I woke up at two, early in anticipation of our 5:30AM connecting flight,
with a return of the runs and decided that today would be a fine day, to cease
all eating for a while.
To my left, my
wife is reading the biography of Omm Sety (a.k.a. Dorothy Eady), which I enjoyed
much more than I figured I would when I read about this reincarnation and
impulse-bought it the other day at Abydos where the Ms. Eady, the Irish-English
woman of mystical Egyptian cognizance lived out her later years. I had gobbled it up on the car ride out of
the temple compound, down to Qena. It is
the sort of story that would be ruined very quickly in the age of Youtube and
Instagram. But one-hundred years ago, in
another era, she worked as a convincing Egyptologist with some of the best
names in the field, she could read hieroglyphics and liaise convincingly with
the great mind’s of the field. All of which
cast her, as a much more formidable figure.

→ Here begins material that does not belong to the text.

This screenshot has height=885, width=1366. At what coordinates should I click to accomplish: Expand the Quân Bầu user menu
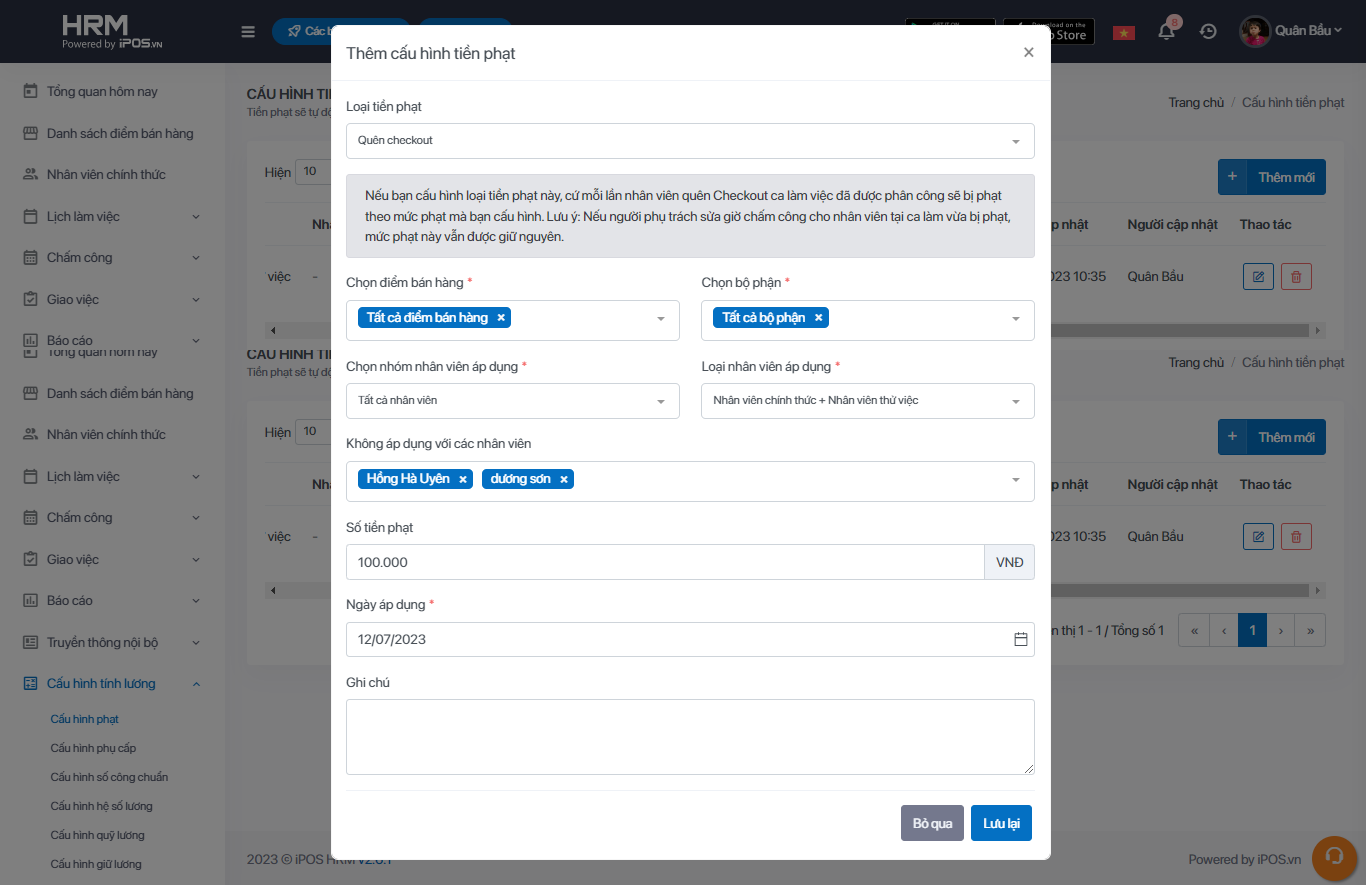click(1292, 31)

The biography is entertaining early on and then gets bogged down with a
lot of journal entries and speculative diagnosis that don’t add to what had
otherwise flown well as a short biography at least for the first one hundred
and forty pages’ worth. I’ve encouraged
her to see if she could at least make it that far.
I had hoped the
girls would read it as well. I suspected
that if they make it in the first twenty-pages they’d likely get hooked. The more time passes from our trip at Abydos,
the less likely the connection will ever be made, I suspect.
Reflecting on
Egypt, there was a wonderful buzz in Cairo that can only come from confronting
a famous city of that stature with its five-thousand years of extant
architecture present. I could have spent
weeks more exploring that city, retuning at a quiet time to see more of the
pyramids, rounding out an understanding of the Coptic period and spending most
time, I’d suspect rounding out an understanding of the long period off Islamic
rule and all that these strata of
different rulers meant in terms of the city’s extant architecture. Ra’s piercing sun found it’s green-dolphin
blue up at Alexandria. An overnight
train that seemed to make everyone very grateful that it would only be one
night that they spent on the train.
Luxor with so much to see and kids who could only take so much temple-hopping
in 107-degree heat. Our boat cruise
slowed everything down for our entire party. A temple per day would do. Waking up with the morning time Nile birds,
waking up with the call to prayer and generally succumbing to the slow pace of
boat life with its consistent boat personalities. Aswan where the hotel was a tourist attraction
unto itself. And the Elephantine Island out
across the porch. Abu Simbel ultimately
worth the long drive down to the very boarder of the Sudan. I hadn’t been sure we’d have actually make it
there and I’m very glad we did. The next
section the one-last-temple gesture, where we returned all the way to Luxor and
the pleasant young receptionist at the Winter Palace hotel whose face I was
imagining when they described Nawal in the Mahfouz novel just now. I got to see Luxor Temple all by myself that
afternoon, which allowed for more reflection and less lecturing and Abydos the
next day took us deeper into what Egypt is probably most like, off the tourist
run, into conservative cities and eggplant vendors who didn’t want those
boiling eggplant photographed. Hurghada
bright and uneventful enough. We passed
on snorkeling and submarines and jet skis and just relaxed in the water. We’ll see if we are able to do another such
journey next year. If so, that would be
grand. What I’d really like to find just now is a
map, but I can’t figure out how to have the in-flight one turned on. The overhead screen has au one hundred
kilometer out from Glencolumbkille, in Donegal.